Collected data
******

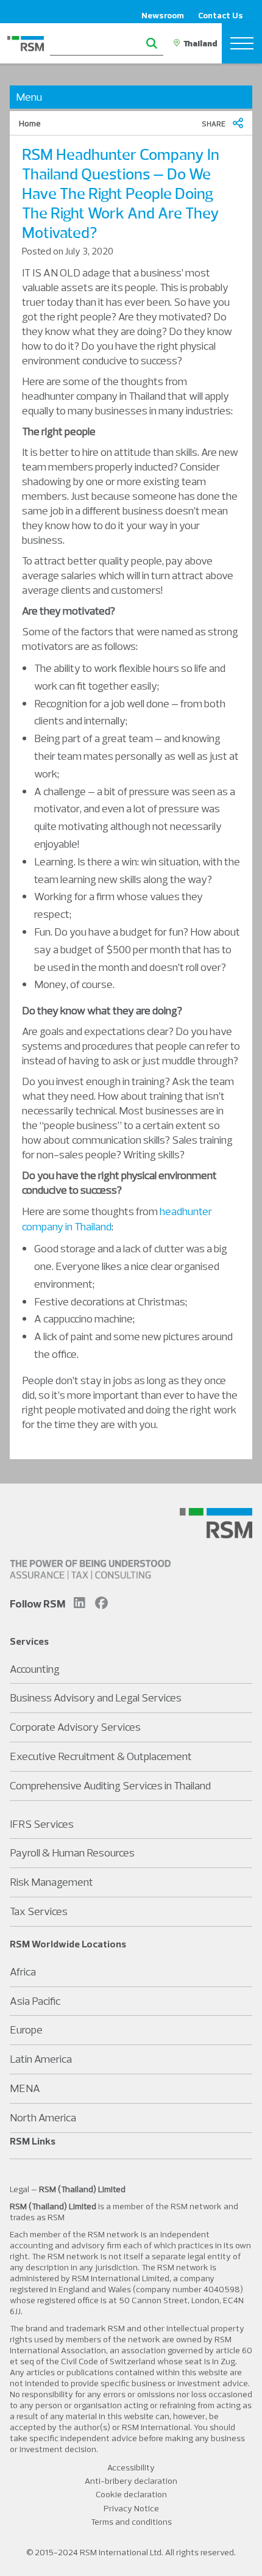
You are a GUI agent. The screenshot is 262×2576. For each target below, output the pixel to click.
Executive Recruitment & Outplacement (101, 1756)
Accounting (35, 1669)
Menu (29, 97)
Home (30, 123)
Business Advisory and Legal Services (96, 1697)
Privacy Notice (131, 2508)
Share (214, 123)
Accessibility (131, 2467)
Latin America (41, 2059)
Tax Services (39, 1911)
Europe (26, 2029)
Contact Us (220, 15)
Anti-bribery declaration (131, 2480)
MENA (25, 2088)
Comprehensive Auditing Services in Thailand (110, 1785)
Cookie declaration (131, 2494)
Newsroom (162, 15)
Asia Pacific (35, 2001)
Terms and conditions (131, 2521)
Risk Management (51, 1882)
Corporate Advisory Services (75, 1727)
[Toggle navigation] (242, 43)
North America (43, 2117)
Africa (23, 1971)
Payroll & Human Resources (72, 1852)
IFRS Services (42, 1824)
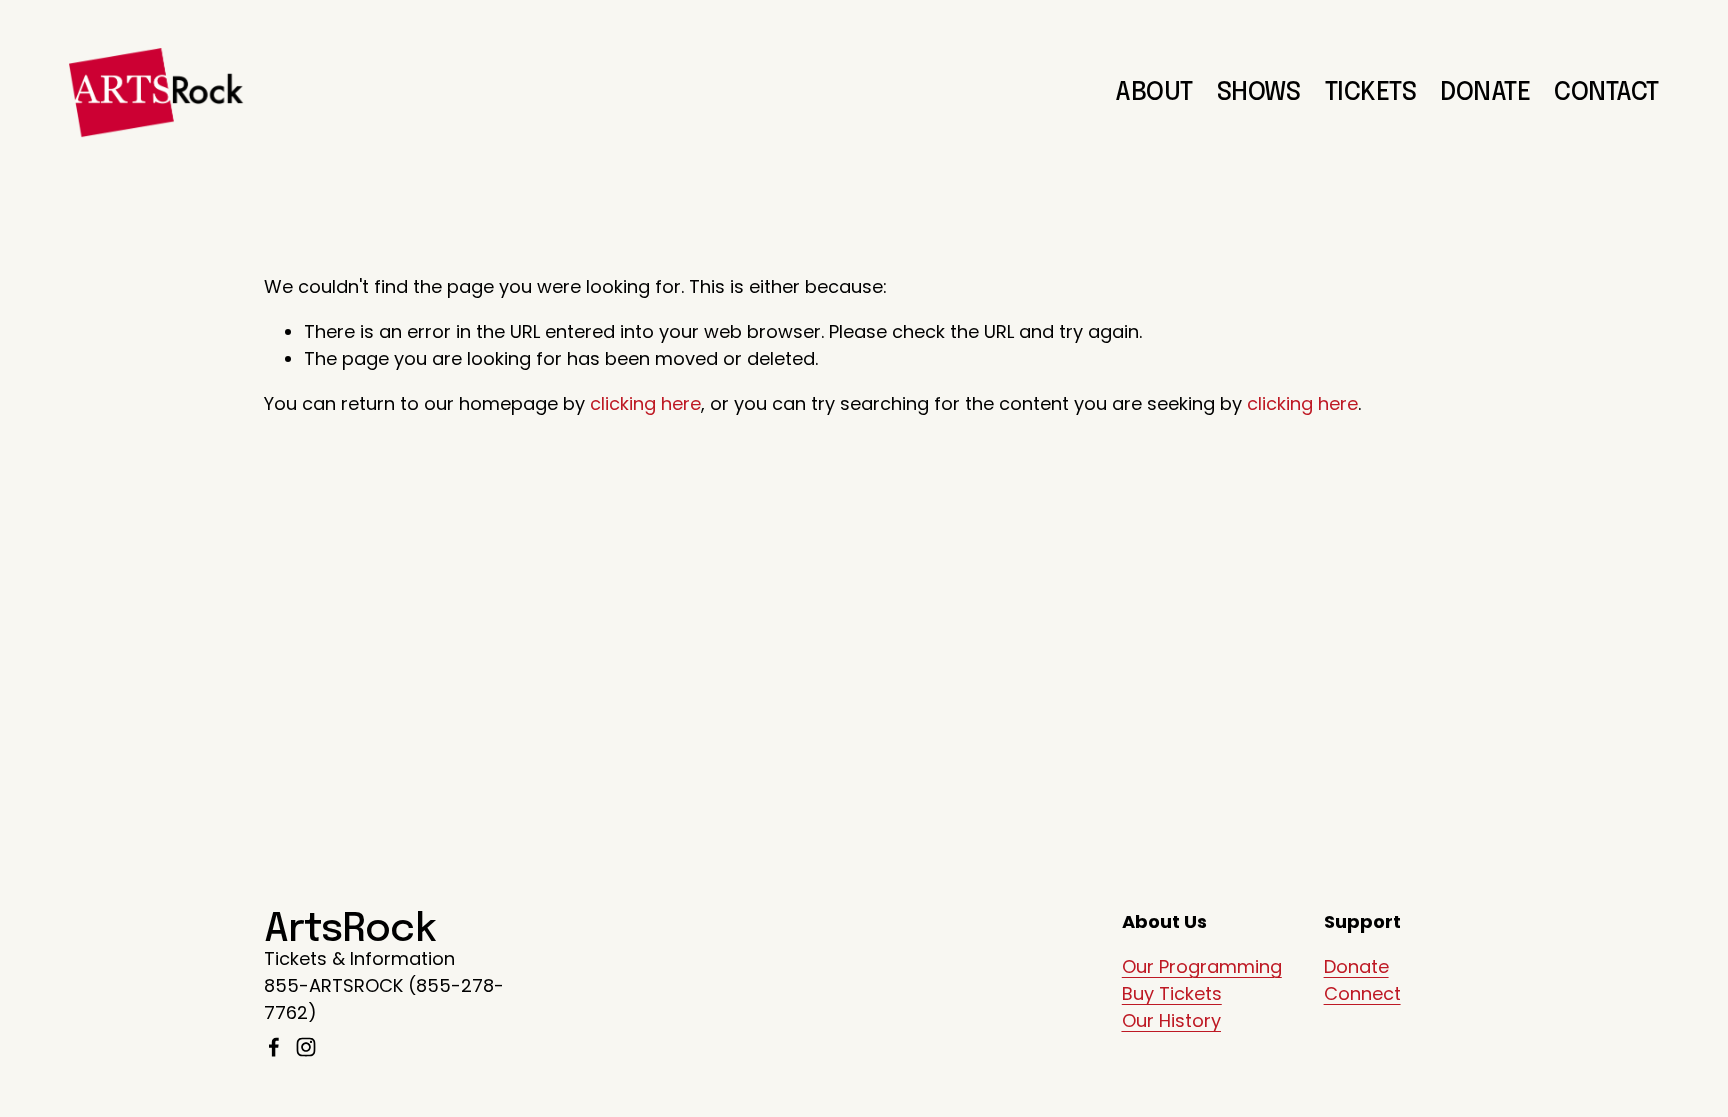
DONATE (1485, 93)
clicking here (645, 403)
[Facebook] (274, 1047)
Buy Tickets (1172, 993)
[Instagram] (306, 1047)
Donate (1356, 966)
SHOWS (1258, 93)
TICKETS (1370, 93)
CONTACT (1606, 93)
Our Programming (1202, 966)
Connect (1362, 993)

******

* [YOUR ASSIGNMENT]: As you read the records above, find each line that contains "Advisory" and copy it.

* [ANSWER FOR THE TASK]:
Business Advisory and Legal Services (96, 1697)
Corporate Advisory Services (75, 1727)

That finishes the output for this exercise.